**Work required**
Going through the entries below, count each line containing the word "Formu". Report the number only.

Collected data entries:
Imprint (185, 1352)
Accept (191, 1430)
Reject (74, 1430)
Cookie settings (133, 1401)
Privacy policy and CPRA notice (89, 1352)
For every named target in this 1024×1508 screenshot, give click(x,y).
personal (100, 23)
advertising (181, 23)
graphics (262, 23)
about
--
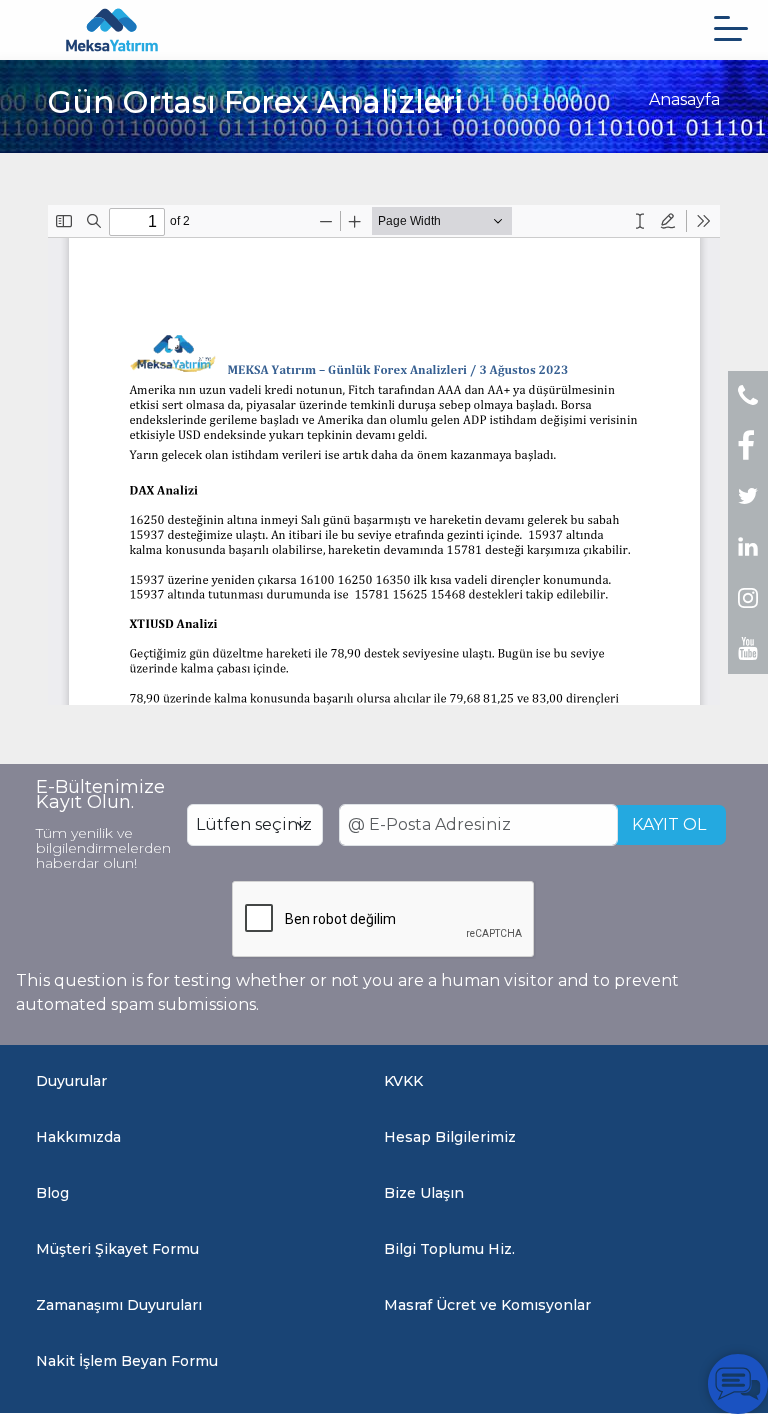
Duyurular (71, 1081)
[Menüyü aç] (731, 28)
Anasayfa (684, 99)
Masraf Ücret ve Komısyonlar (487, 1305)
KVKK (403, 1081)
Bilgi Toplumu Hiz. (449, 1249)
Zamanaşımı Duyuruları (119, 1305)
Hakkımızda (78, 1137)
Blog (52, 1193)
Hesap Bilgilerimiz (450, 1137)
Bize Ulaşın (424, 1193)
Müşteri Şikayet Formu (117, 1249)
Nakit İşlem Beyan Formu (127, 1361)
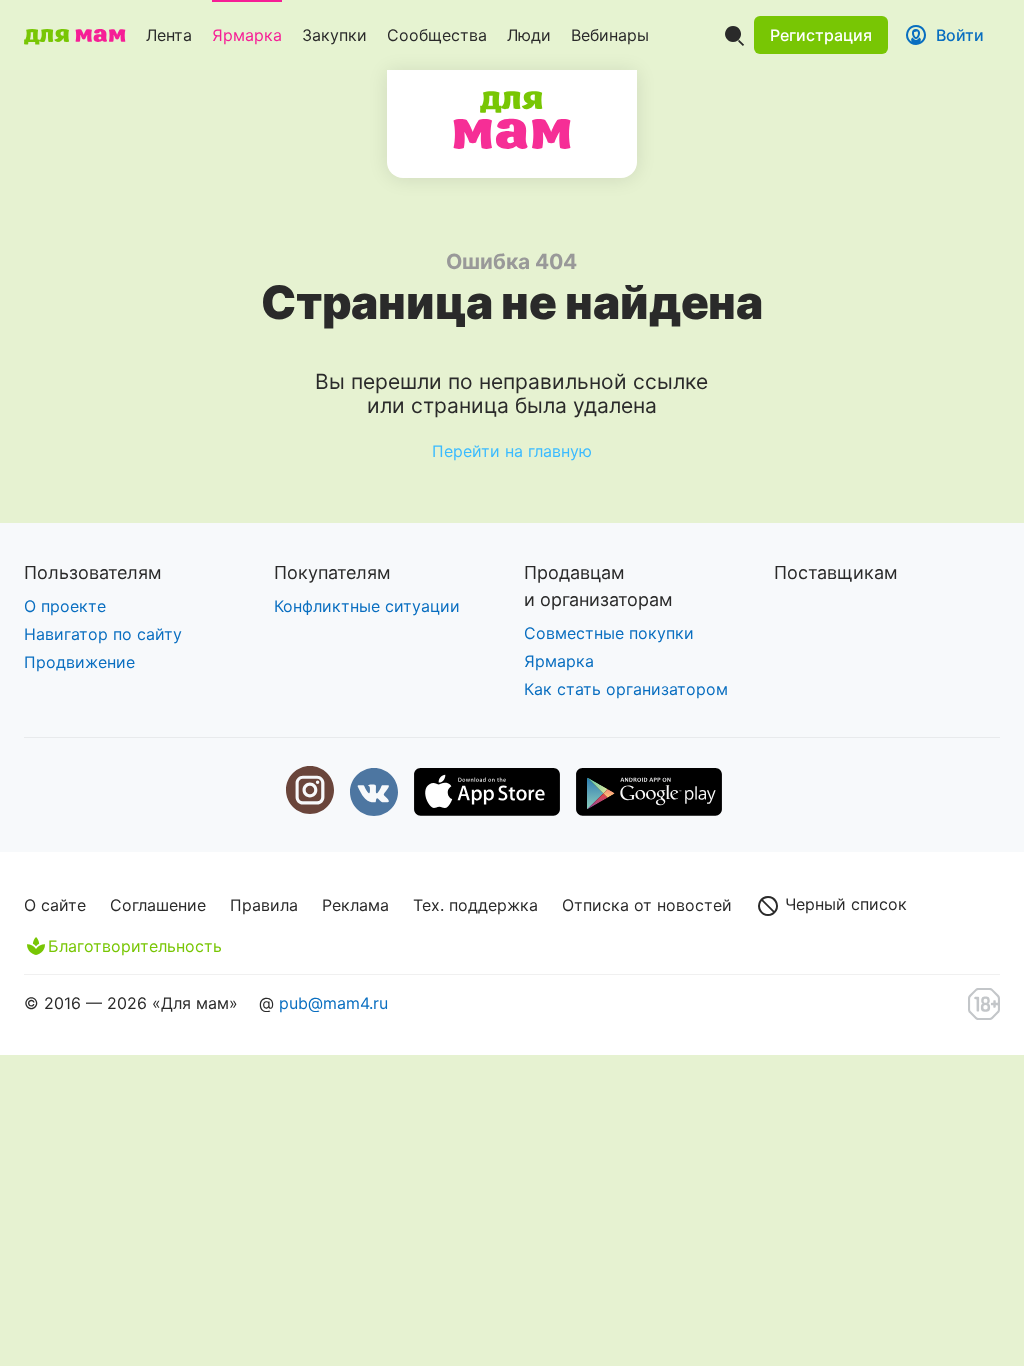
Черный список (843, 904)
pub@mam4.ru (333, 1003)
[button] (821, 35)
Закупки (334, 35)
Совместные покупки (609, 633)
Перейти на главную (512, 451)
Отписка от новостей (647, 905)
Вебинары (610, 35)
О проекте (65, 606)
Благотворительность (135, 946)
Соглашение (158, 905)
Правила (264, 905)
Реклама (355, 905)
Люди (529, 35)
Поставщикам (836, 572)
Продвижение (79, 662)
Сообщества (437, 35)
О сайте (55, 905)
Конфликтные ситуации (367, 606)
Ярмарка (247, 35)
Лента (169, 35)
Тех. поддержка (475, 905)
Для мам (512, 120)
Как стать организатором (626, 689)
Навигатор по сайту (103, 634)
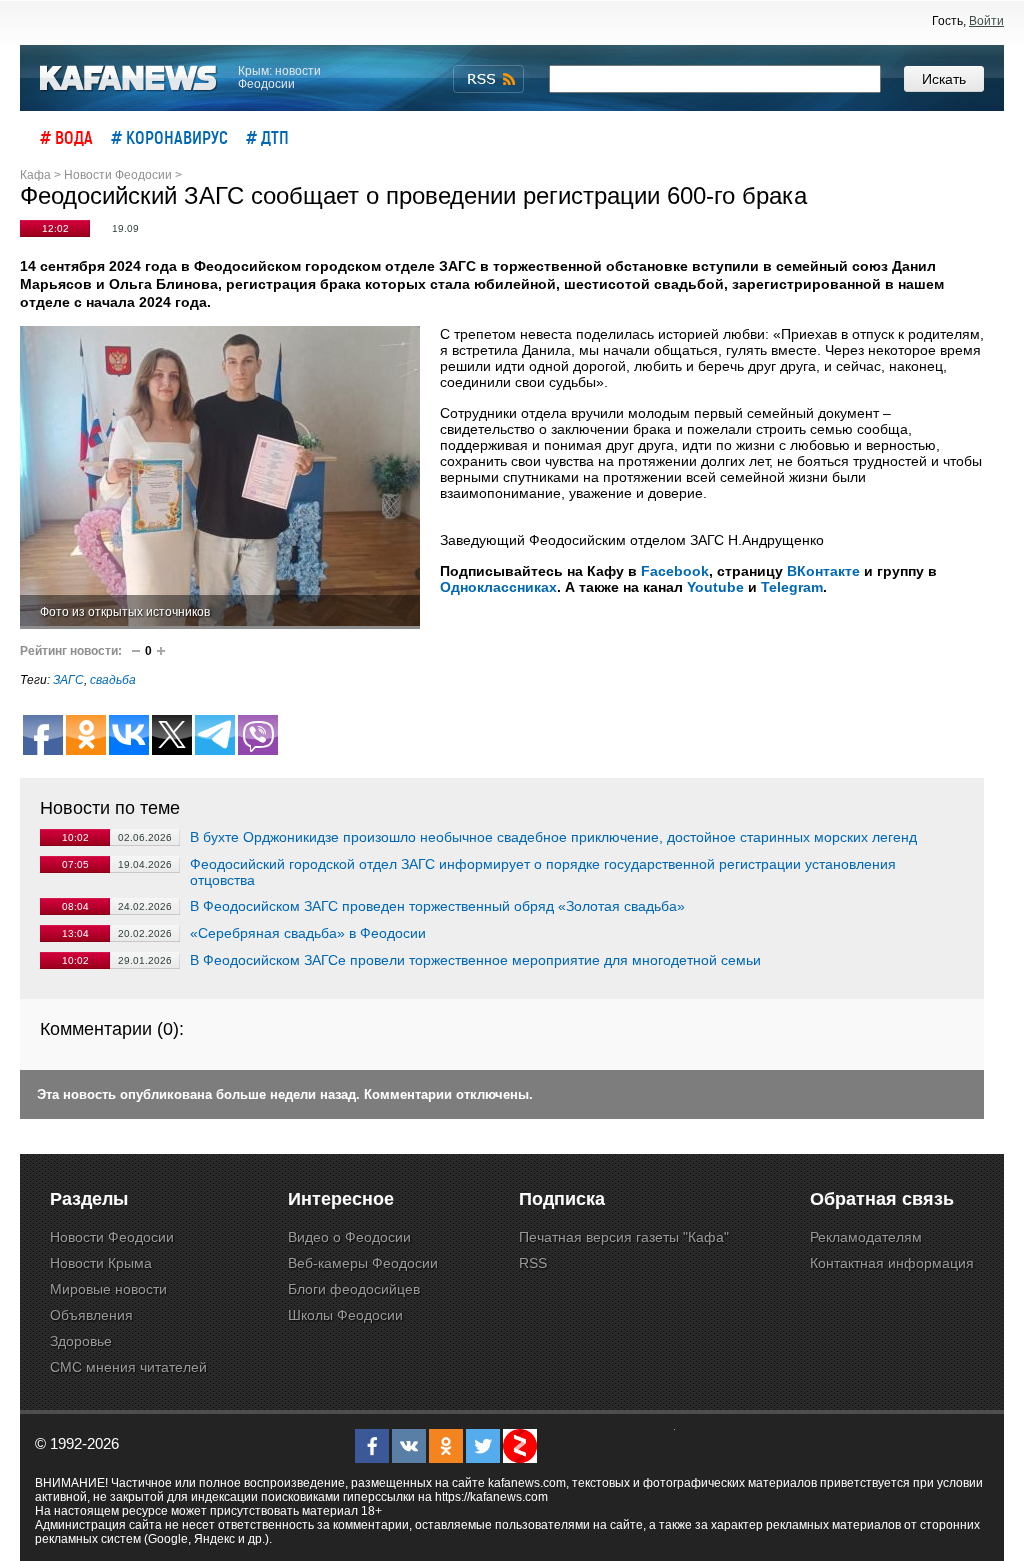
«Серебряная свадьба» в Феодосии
--
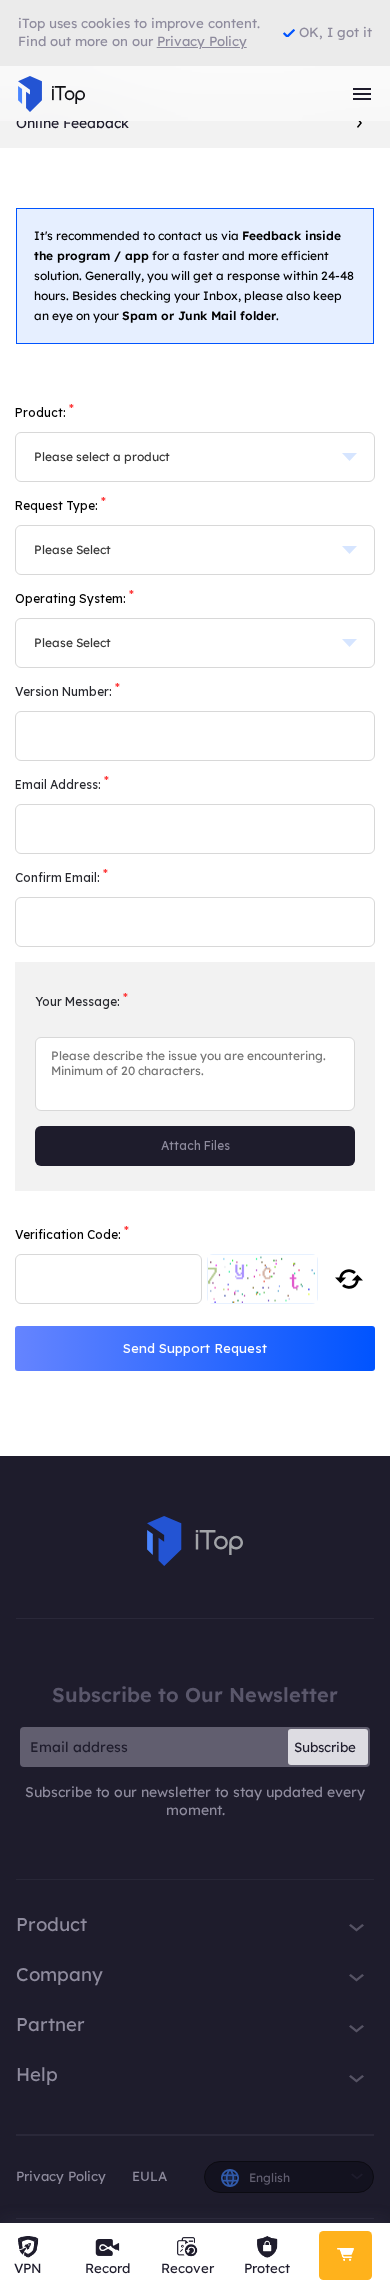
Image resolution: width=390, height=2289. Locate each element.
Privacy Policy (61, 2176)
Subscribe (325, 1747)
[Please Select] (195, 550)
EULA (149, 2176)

**Answer to the problem**
2